What is expected |
Transcribe each record as written.

Provided data |

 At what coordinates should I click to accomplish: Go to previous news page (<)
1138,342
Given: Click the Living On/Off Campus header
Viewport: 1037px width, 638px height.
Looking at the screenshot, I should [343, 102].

Output |
 At what coordinates should I click to accomplish: Go to previous news page (<)
1138,342
Given: Click the Living On/Off Campus header
Viewport: 1037px width, 638px height.
Looking at the screenshot, I should [343, 102].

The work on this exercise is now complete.